There's no sure way to know your risk of sudden cardiac arrest, so reducing your risk is the best strategy. Steps to take include regular checkups, screening for heart disease and living a heart-healthy lifestyle with the following approaches:

  • Don't smoke, and use alcohol in moderation (no more than one to two drinks a day).
  • Eat a nutritious, balanced diet.
  • Stay physically active.
  • If you know you have heart disease or conditions that make you more vulnerable to an unhealthy heart, your doctor may recommend that you take appropriate steps to improve your health, such as taking medications for high cholesterol or carefully managing diabetes.

  • In some people with a known high risk of sudden cardiac arrest — such as those with a heart condition — doctors may recommend anti-arrhythmic drugs or an implantable cardioverter-defibrillator (ICD) as primary prevention.
  • If you have a high risk of sudden cardiac arrest, you may also wish to consider purchasing an automated external defibrillator (AED) for home use. Before purchasing one, discuss the decision with your doctor. AEDs can be expensive and aren't always covered by health insurance.

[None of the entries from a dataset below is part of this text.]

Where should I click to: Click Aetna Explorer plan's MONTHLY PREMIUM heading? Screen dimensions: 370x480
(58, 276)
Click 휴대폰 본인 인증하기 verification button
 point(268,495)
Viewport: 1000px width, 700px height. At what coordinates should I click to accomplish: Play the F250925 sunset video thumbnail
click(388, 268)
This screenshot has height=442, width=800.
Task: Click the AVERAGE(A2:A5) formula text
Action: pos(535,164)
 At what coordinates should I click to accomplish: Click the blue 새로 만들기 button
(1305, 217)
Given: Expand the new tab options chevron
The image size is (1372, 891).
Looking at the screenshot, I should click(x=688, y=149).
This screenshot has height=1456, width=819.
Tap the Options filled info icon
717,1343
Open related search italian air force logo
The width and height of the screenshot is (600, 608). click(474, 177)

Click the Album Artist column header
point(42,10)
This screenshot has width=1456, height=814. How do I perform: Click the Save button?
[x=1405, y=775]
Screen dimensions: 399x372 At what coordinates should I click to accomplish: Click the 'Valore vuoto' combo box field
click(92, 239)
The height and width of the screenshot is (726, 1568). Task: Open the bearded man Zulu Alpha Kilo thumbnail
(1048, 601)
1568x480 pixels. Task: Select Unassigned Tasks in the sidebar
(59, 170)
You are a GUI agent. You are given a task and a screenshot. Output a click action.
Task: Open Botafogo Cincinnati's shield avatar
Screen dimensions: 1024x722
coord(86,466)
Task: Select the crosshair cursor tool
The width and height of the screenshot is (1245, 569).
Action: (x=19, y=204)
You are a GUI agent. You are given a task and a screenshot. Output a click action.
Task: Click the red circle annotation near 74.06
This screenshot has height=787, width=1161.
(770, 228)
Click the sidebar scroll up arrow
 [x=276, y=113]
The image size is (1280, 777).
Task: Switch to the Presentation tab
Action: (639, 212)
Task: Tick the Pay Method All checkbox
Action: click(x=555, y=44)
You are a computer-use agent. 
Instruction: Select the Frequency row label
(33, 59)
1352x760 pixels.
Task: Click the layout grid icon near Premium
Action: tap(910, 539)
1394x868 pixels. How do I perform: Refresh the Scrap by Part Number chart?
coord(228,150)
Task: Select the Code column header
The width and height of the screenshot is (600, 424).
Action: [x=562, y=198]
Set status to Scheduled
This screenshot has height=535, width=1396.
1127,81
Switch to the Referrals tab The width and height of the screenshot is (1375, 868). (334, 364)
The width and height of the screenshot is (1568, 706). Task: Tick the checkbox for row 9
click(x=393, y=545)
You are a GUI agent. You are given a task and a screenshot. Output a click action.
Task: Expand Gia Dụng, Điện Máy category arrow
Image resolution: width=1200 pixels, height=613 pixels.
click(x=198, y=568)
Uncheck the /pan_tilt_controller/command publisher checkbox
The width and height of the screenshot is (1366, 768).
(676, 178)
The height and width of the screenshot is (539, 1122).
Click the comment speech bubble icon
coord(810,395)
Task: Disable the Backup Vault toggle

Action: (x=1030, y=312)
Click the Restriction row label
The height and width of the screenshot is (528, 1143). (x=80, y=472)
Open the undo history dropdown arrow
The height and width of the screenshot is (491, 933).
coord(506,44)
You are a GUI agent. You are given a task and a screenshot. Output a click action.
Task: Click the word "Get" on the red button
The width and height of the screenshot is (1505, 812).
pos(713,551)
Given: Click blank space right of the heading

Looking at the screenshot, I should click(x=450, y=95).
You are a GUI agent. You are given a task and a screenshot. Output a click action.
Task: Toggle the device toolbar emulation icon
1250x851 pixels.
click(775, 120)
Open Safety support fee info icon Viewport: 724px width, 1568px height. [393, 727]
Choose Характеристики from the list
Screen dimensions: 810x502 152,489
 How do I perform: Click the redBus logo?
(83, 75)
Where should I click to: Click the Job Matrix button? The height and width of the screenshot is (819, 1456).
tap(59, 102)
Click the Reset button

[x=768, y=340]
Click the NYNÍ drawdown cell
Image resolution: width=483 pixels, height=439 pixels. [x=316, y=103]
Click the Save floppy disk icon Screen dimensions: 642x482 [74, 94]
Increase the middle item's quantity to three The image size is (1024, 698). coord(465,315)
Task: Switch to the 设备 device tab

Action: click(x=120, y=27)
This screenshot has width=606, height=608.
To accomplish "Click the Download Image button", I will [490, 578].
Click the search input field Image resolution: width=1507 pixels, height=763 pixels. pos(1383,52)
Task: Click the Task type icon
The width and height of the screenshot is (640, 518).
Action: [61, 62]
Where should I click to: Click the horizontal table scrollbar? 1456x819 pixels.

  • If you live with someone who is vulnerable to sudden cardiac arrest, it's important that you be trained in CPR. The American Red Cross and other organizations offer courses in CPR and defibrillator use to the public. Being trained will help not only your loved one but also those in your community. The more people who know how to respond to a cardiac emergency, the more the survival rate for sudden cardiac arrest can be improved.